Autre point de crispation pour ce policier, la récente demande du Défenseur des droits Claire Hédon que des «expérimentations» soient menées dans certains quartiers, comme l'arrêt des contrôles d'identité. «On ne peut pas demander à la police de lutter contre le phénomène [des bandes] et en même temps demander des zones sans contrôle de police, on marche sur la tête», s'est indigné le syndicaliste. L'idée a cependant vite été balayée par le Premier ministre et ne devrait donc pas voir le jour. Et au policier de rappeler que le renseignement est essentiel pour le contrôle de la criminalité. 

Les «bandes», nouveau fléau de la délinquance made in France ? 

En 2020, l'Intérieur a recensé 357 affrontements de bandes rivales contre 288 en 2019 soit 25% de hausse, bagarres de rues qui ont coûté la vie à trois personnes et en ont blessées 218 autres. 

Ce sujet était au cœur d'une réunion en visioconférence réunissant le premier mars sur cette question les ministres de l'Intérieur, de la Justice et de l'Education avec préfets, procureurs et recteurs d'Ile-de-France. 

«On pense tous à cet instant au sang de ces enfants tués pour rien au fond», a déclaré le garde des Sceaux Eric Dupond-Moretti à l'issue de la réunion.

Sur le plan judiciaire, l'entourage du ministre a évoqué à l'AFP le recours aux «interdictions de paraître», comme alternative aux poursuites, actuellement en expérimentation à Bobigny, Montpellier et Senlis. Cette mesure permettrait d'«éloigner un jeune d'une bande» mais est jugée peu réaliste sans moyens adaptés de contrôle par la police par Yvan Assioma : «Si dans la chaîne on n'a pas les effectifs pour contrôler les interdictions de paraître ça pose problème», a-t-il déclaré.  

Le Garde des Sceaux a également mis en avant le nouveau Code de justice pénale des mineurs qui entrera en vigueur le 30 septembre et doit permettre de réduire les délais de jugement. «On va passer de délais extrêmement longs où on voit des gamins de 16 ans qui sont jugés quand ils en ont 22» à «une justice qui peut être rendue très très vite», a-t-il assuré. «Si on laisse filer et qu'aucune réponse n'intervient, on a un risque de réitération».
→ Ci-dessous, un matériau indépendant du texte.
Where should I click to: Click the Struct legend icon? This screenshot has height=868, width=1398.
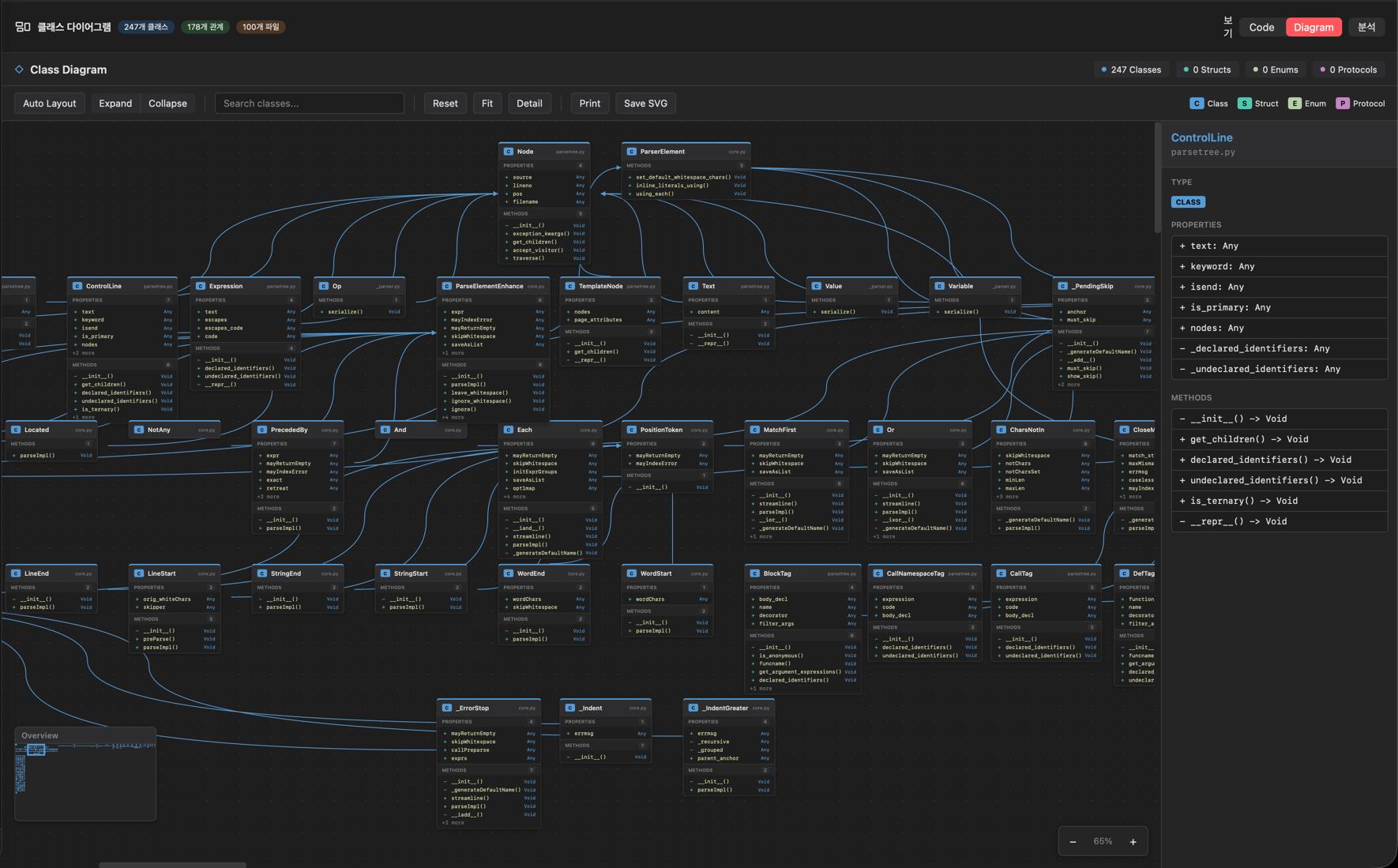pyautogui.click(x=1244, y=103)
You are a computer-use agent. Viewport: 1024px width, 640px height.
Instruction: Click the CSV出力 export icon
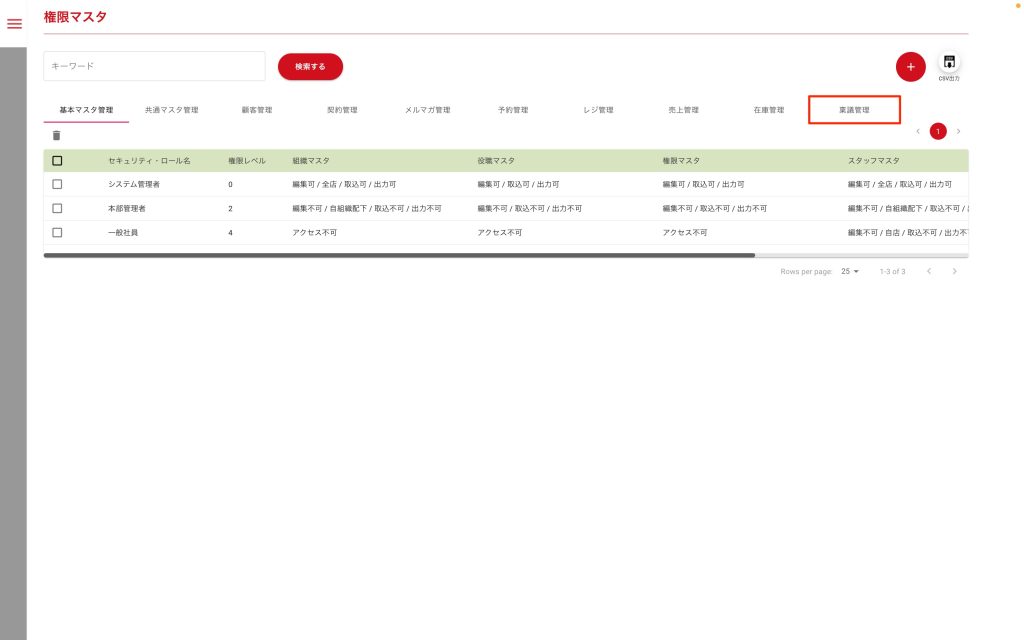tap(949, 63)
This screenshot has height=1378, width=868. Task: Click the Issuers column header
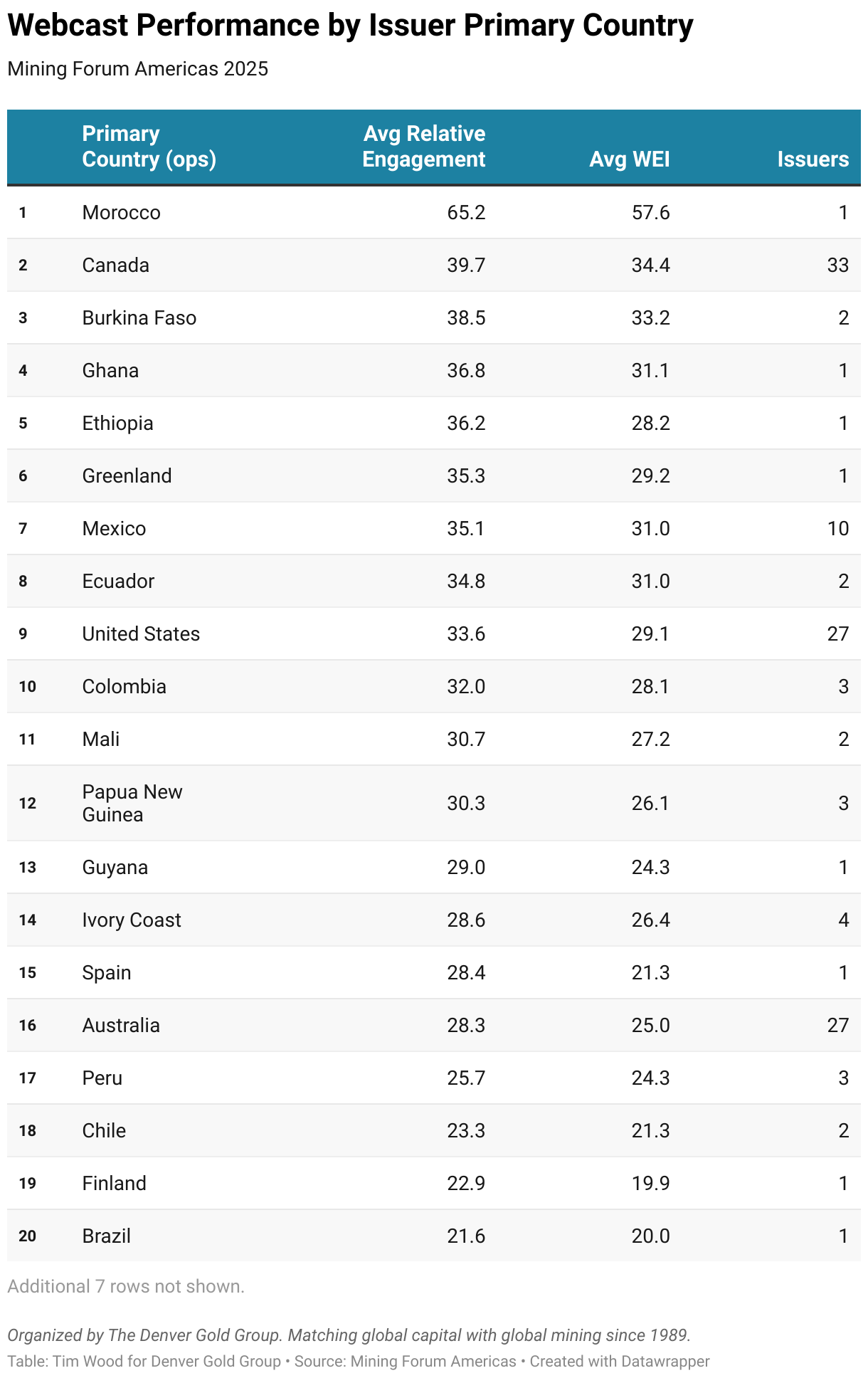coord(813,159)
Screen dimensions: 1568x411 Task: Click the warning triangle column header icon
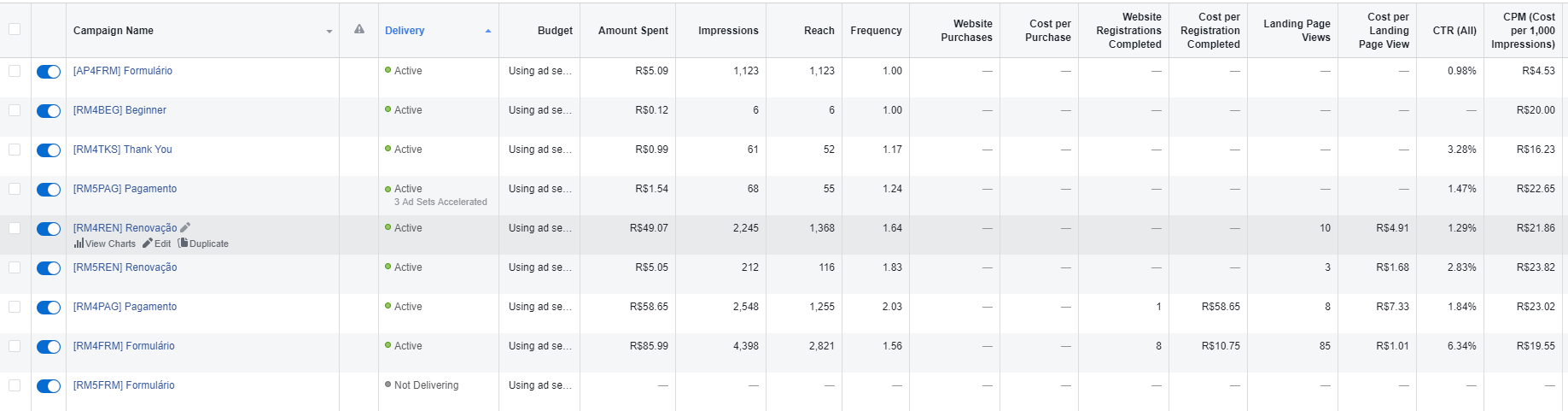click(359, 29)
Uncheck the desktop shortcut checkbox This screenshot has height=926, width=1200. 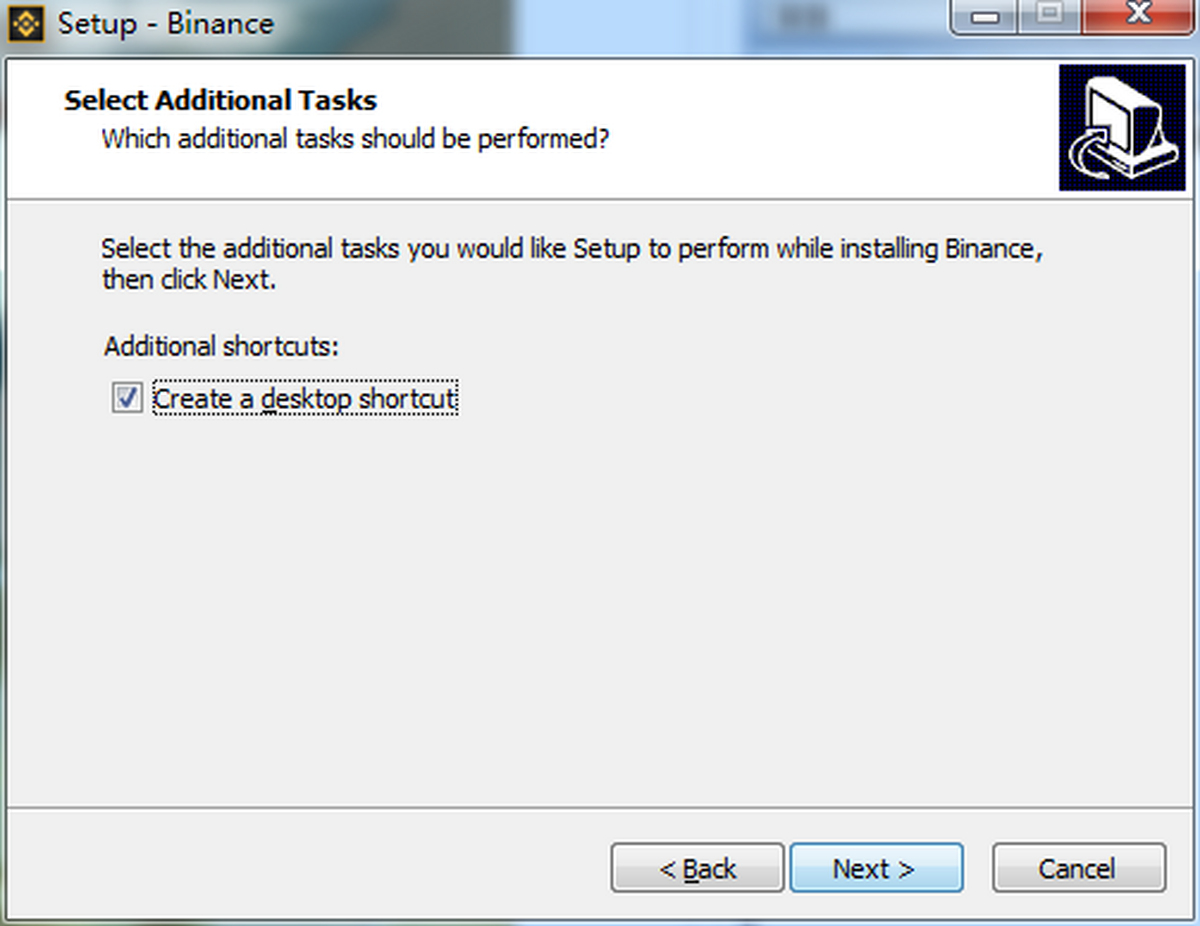[x=127, y=398]
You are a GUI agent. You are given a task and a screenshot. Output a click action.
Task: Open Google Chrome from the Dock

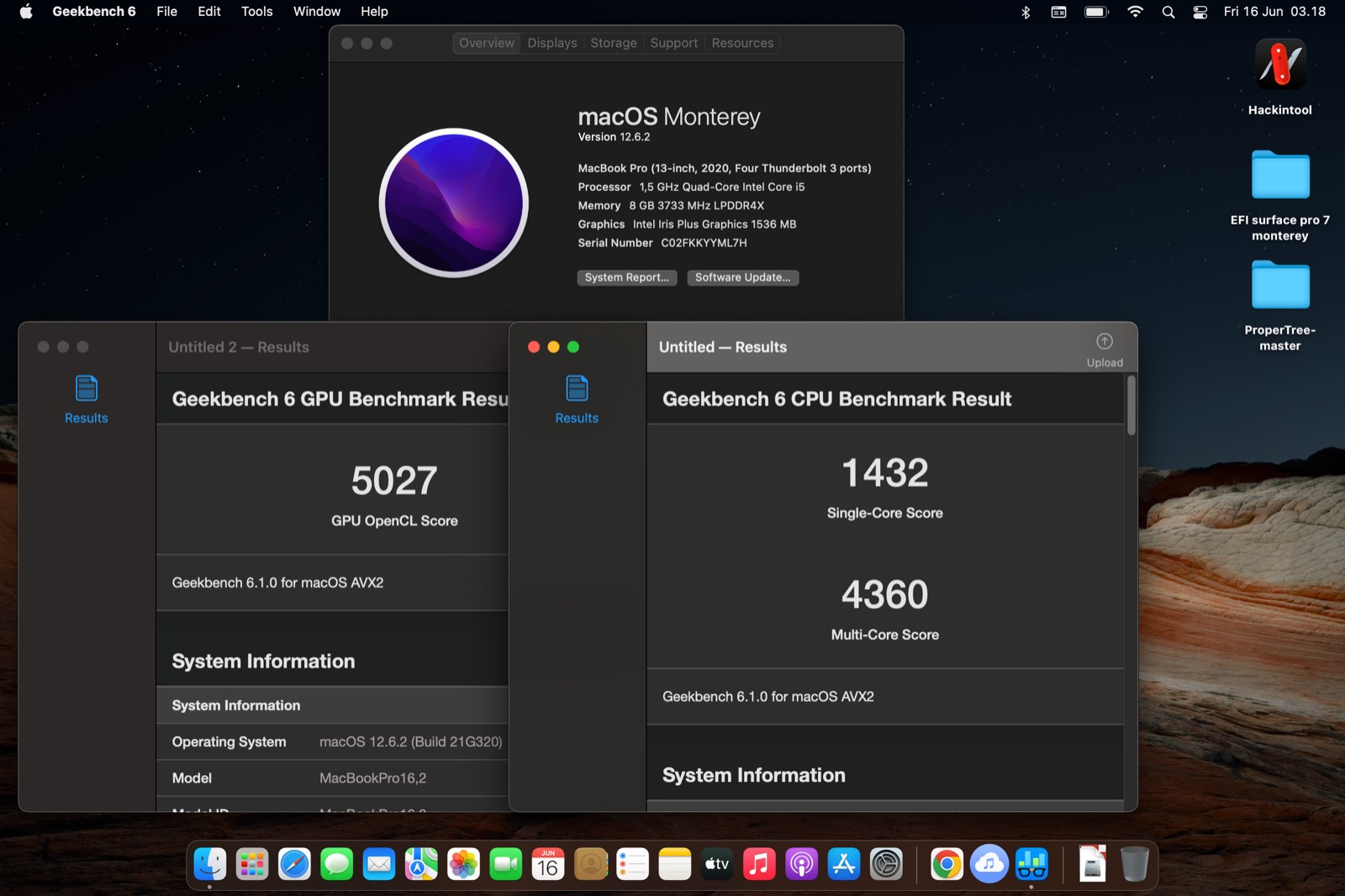point(946,864)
Du côté de l'Intérieur, Gérald Darmanin a demandé dans une note du 25 février aux préfets la «réactivation du plan de lutte contre les bandes», mesure accompagnée d'une demande de «diagnostic départemental» sur le sujet avec un «historique» et une «cartographie» des affrontements, l'âge des jeunes impliqués ou encore l'utilisation ou non d'armes et des réseaux sociaux. 

«Face à des individus de plus en plus jeunes, de plus en plus violents et avec de nouveaux modes opératoires (recours aux réseaux sociaux, etc.), l’ensemble des acteurs doivent s’adapter», a twitté Gérald Darmanin au sortir de la rencontre. 

Une réunion interministérielle a par ailleurs été annoncée «en vue de l'adoption du plan de lutte contre les bandes à l'échéance du 1er mai prochain», dit le communiqué de presse publié par Beauvau dans la foulée de la visioconférence.